▸ AIM OF THE TASK
Leave out every line that comes before the one containing "You are a GUI", and reproduce the rest of the listing below exactly, through its last line.

▸ INFORMATION PROVIDED
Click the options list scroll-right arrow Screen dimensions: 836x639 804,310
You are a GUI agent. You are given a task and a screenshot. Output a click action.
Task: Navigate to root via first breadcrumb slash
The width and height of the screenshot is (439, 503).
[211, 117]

▸ REPLY TO THE TASK
You are a GUI agent. You are given a task and a screenshot. Output a click action.
Task: Navigate to root via first breadcrumb slash
The width and height of the screenshot is (439, 503).
[211, 117]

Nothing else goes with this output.